Kebijaksanaan dibutuhkan dalam hal ini, termasuk juga tanggung jawab dengan memikirkan resiko terhadap konten yang dibuatnya. Banyak konten kreator yang asal buat video demi meraih popularitas, padahal konten tersebut bisa mempengaruhi orang lain. Dengan alasan kejujuran tetapi menyakitkan orang lain, tentu sebuah kejujuran yang tidak pada tempatnya.

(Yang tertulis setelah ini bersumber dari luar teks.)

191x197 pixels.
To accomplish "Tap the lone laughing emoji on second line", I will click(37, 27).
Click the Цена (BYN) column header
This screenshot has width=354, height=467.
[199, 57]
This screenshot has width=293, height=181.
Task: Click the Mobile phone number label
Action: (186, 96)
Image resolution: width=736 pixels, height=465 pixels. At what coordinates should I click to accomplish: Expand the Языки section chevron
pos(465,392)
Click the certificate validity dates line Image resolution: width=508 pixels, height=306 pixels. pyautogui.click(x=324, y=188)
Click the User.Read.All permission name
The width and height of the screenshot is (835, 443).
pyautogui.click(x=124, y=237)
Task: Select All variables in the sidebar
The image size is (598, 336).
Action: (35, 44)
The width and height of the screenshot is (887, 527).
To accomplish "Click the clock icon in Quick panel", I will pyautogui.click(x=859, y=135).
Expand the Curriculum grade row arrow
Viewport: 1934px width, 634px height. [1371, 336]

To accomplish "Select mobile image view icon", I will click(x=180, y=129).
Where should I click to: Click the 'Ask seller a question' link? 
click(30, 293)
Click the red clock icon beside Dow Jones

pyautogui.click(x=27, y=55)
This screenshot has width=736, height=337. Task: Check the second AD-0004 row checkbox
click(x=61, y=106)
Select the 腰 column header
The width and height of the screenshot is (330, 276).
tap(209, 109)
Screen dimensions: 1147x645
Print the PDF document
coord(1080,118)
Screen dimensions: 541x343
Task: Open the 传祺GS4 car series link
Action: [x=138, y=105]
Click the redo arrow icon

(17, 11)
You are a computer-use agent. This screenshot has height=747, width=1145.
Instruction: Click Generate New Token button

Kami teringat dengan salah satu selebriti tanah air yang menyatakan dia tidak akan menayangkan video yang dibuat jika dia tidak suka dengan makanan yang dimakan, sehingga dia hanya akan menampilkan video – video dengan review baik saja. Dengan demikian, jika penilaian selebriti ini tidak baik, orang lain tidak akan tahu tempat makan mana yang dikunjungi selebriti tersebut.
Meskipun kabarnya food vlogger ini sudah minta maaf, tetapi warung makan tersebut sudah terlanjur tutup, ibarat nasi sudah jadi bubur, apakah bisa mengembalikan yang sudah rusak? apakah warung makan tersebut bisa buka lagi dengan seperti semula? Nampaknya tidak mungkin.
Kabar terakhir, food vlogger ini sudah menutup semua akun media sosialnya, termasuk video – videonya akibat tidak tahan dengan hujatan dari netizen.
Itulah karma, merusak bisnis orang justru akibatnya berbalik ke diri sendiri. Oleh karena itu, sebelum membuat konten dan menayangkannya harus dipikir resikonya.